+++ Page excerpt +++
I realized that this was what I really wanted to do, sustainable crafts, creating pieces customized by the customers, creating pieces that would reach a more familiar audience.
I Thought about what Salphy and its message would be.
I decided to think for a moment and go back to the question "what do you want to do?".
I wanted to create but I also wanted to convey a message of sustainability with my products. I was more and more sensitive to the problem of microplastics and I didn't want to contribute to it so I established partnerships with Bzalo and 4Garden to make the most of their wood waste, establishing Salphy based on a circular economy and a personal commitment to reusing all the wood I purchased to them.
Now I had a purpose, a target audience, more and more desire to create and some long-term goals.
Today there is a greater diversity of pieces, but we still don't have 100% of the products made from waste wood. However that is one of the goals. We have a "natura" product line where all the components of the products are sustainable and natural, and can be biodegradable or recyclable at the end of their life but I would like to be able to say that about 100% of the products.
I don't know if I will achieve this goal I set myself to but without a doubt I will continue to try. Today I proudly speak of Salphy and I value my work and my talent thanks to the continuous receptiveness that the products have had with the public, family and friends included.
For me this project is something that motivates me on a daily basis to continue to be creative and believe that it is possible to work to do what we like and combine it with causes we believe in. We will soon start a campaign to support animal rescues by purchasing our products.
+++
Challenge A:
Decide whether each statement agrees with the Salphy text, answering yes or no and quoting the words that settle it: (i) Salphy partners with Bzalo and 4Garden to use their wood waste; (ii) all of Salphy's products are now made from waste wood; (iii) the campaign to support animal rescues has already begun.
Challenge B:
According to the Salphy text, what is the name of the product line in which all components are sustainable and natural?
Challenge C:
From the Salphy text, extract the passage from "I realized that" to "message would be.".
+++ Material supplied +++
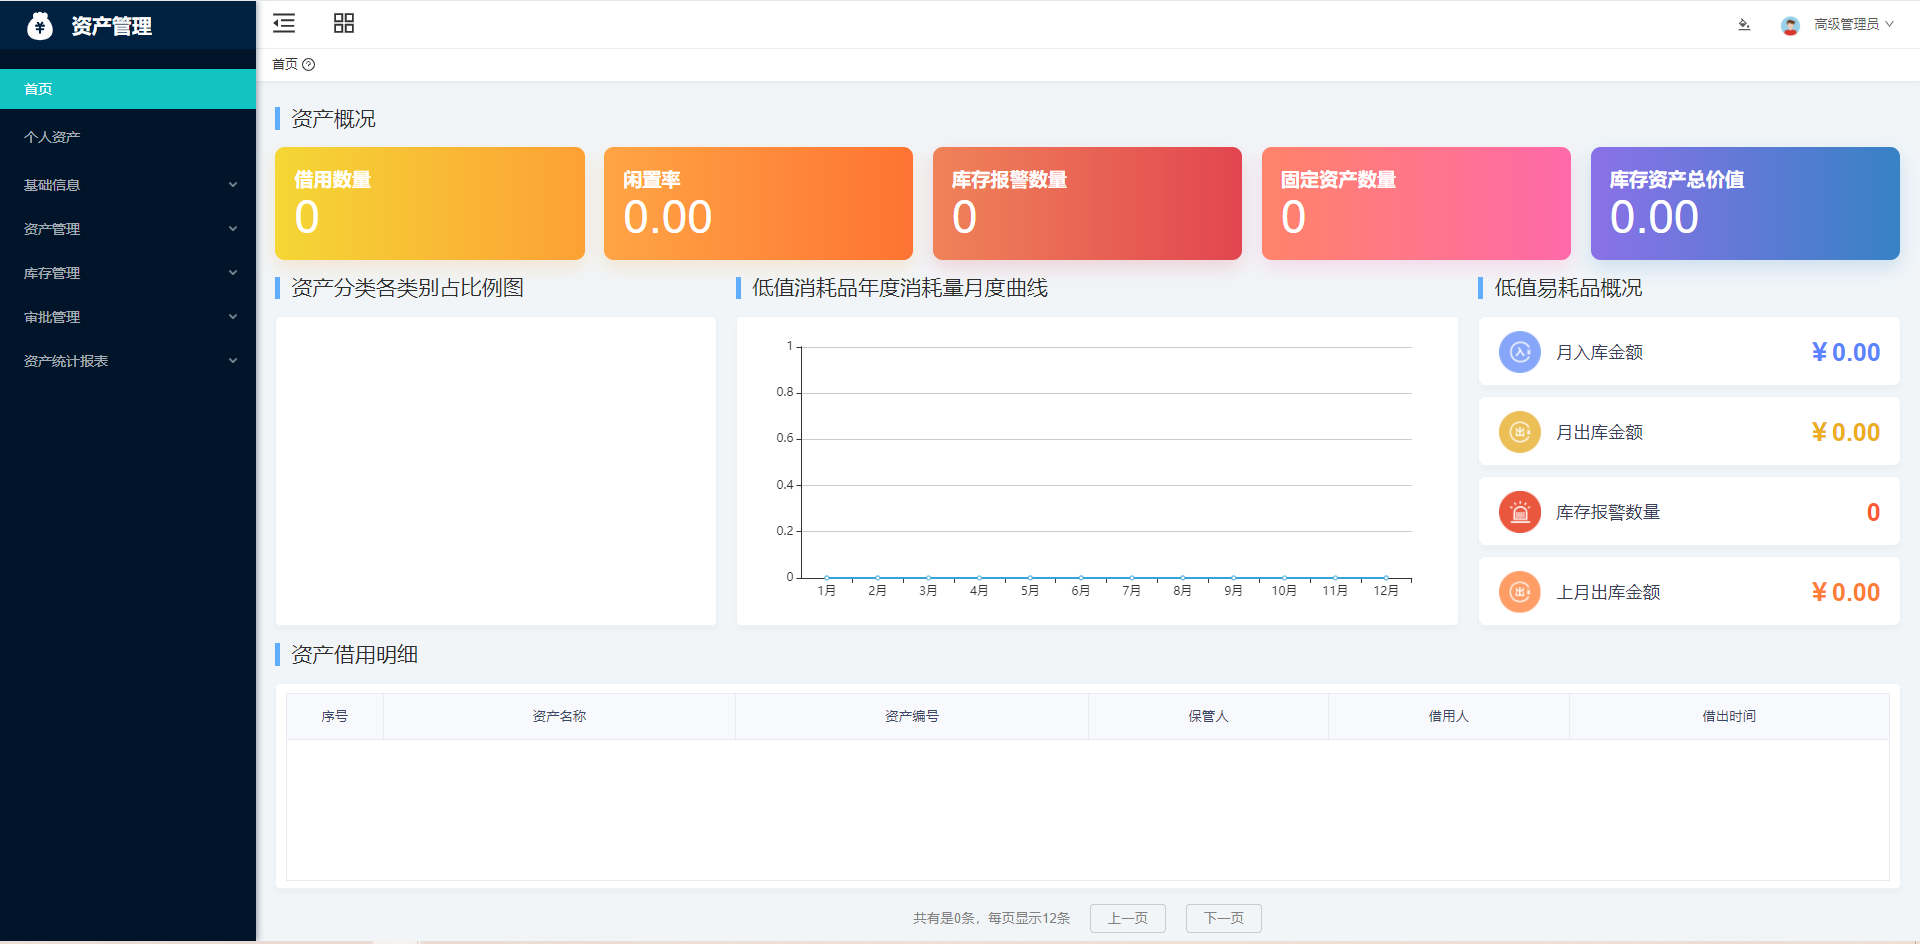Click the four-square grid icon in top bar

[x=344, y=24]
+++
+++ Material supplied +++
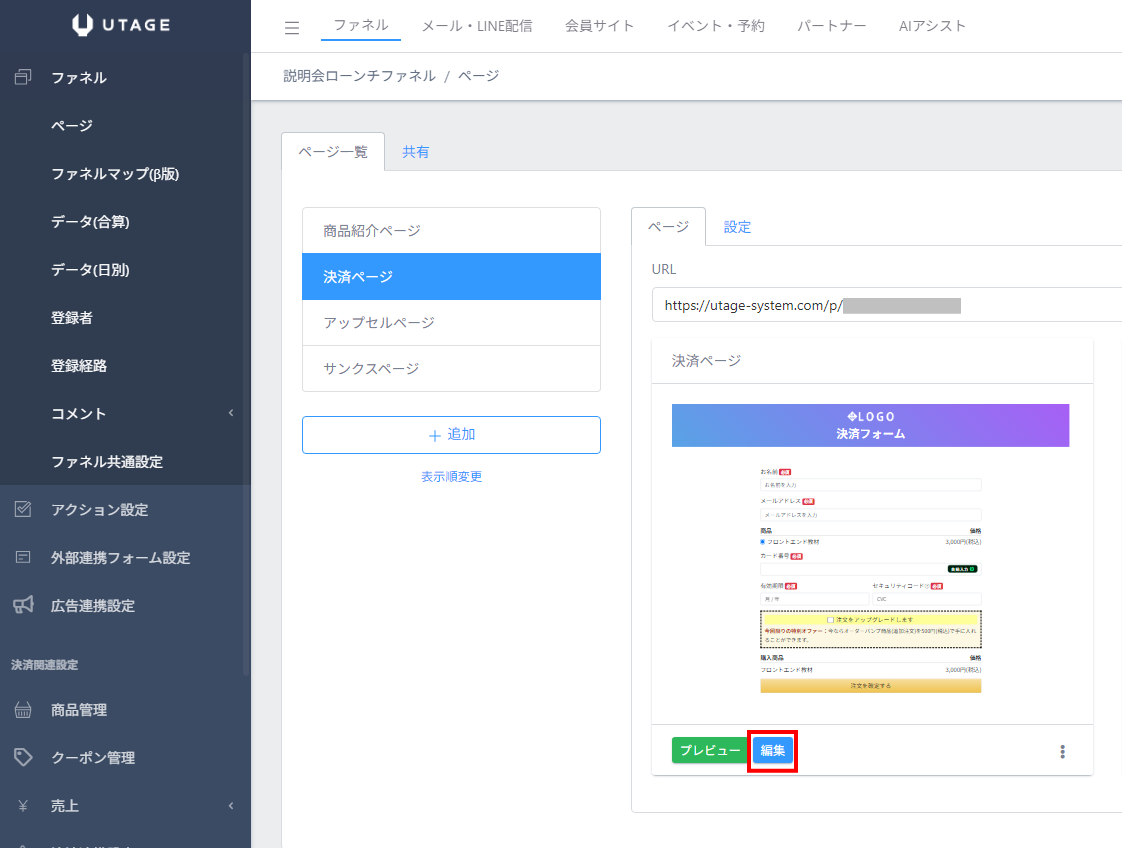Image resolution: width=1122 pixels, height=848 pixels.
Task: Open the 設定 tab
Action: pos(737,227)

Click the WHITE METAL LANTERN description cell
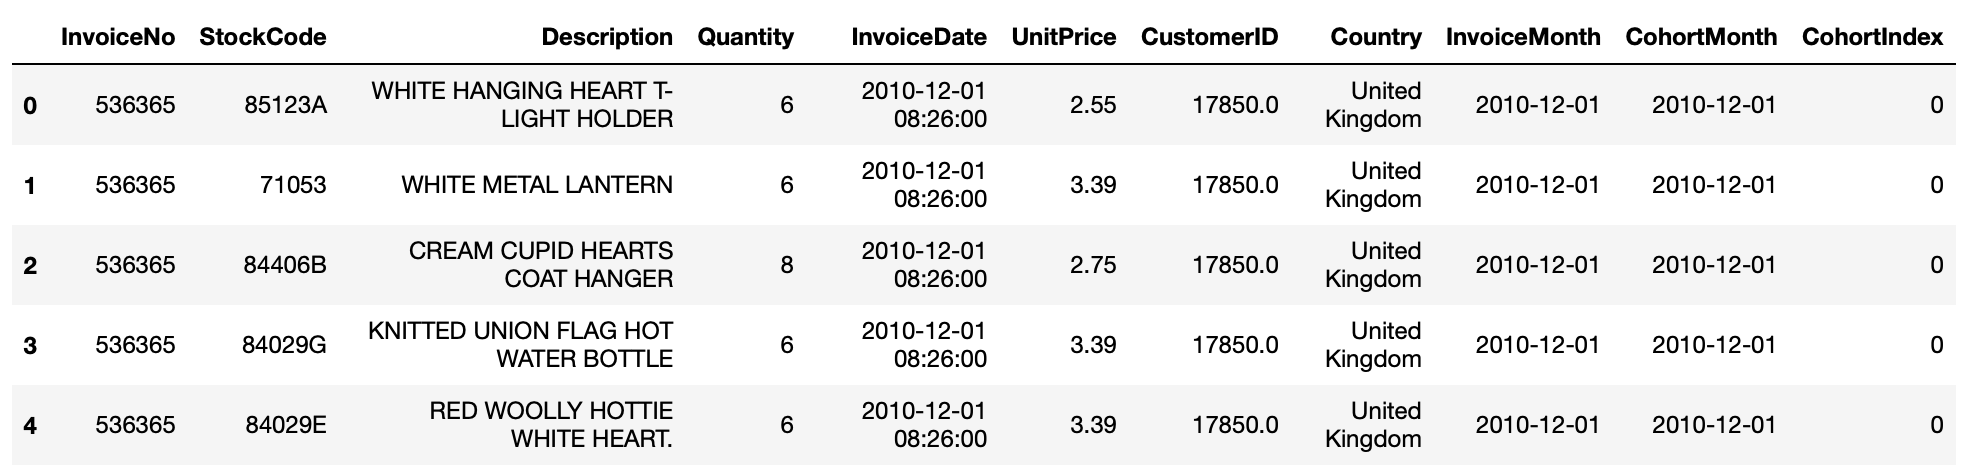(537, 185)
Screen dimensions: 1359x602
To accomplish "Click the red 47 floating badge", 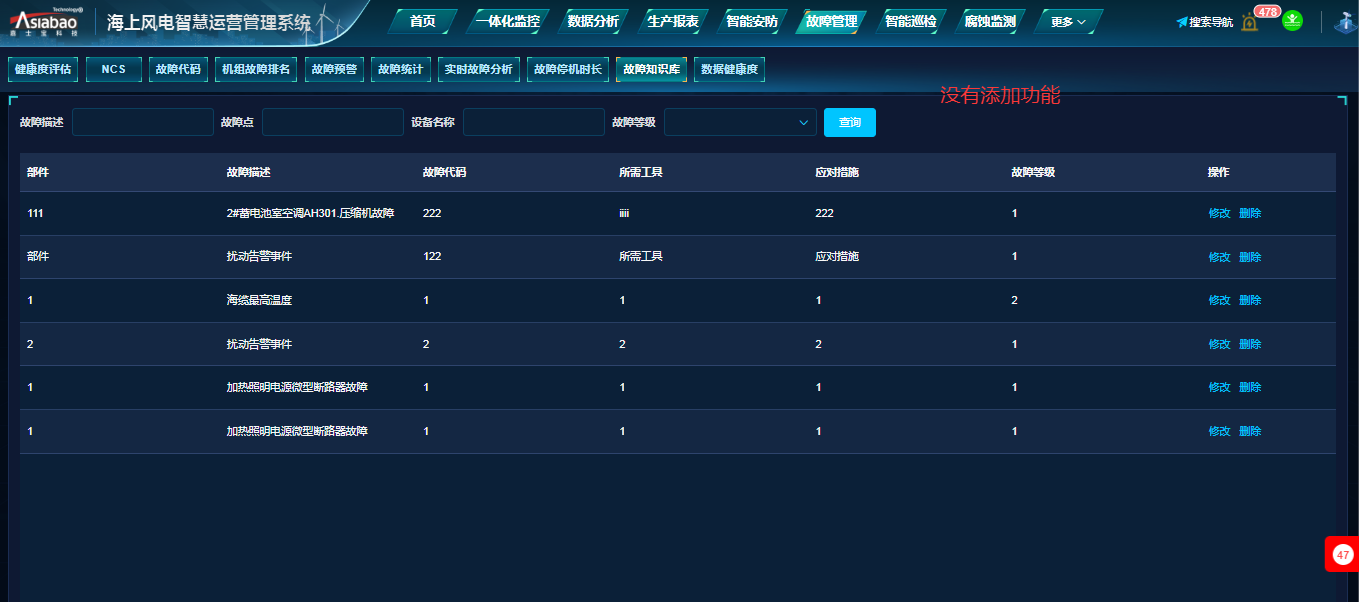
+++
Correct response A:
(i) Yes: "I established partnerships with Bzalo and 4Garden to make the most of their wood waste"
(ii) No: "we still don't have 100% of the products made from waste wood"
(iii) No: "We will soon start a campaign to support animal rescues by purchasing our products."

Correct response B:
The "natura" product line.

Correct response C:
I realized that this was what I really wanted to do, sustainable crafts, creating pieces customized by the customers, creating pieces that would reach a more familiar audience.
I Thought about what Salphy and its message would be.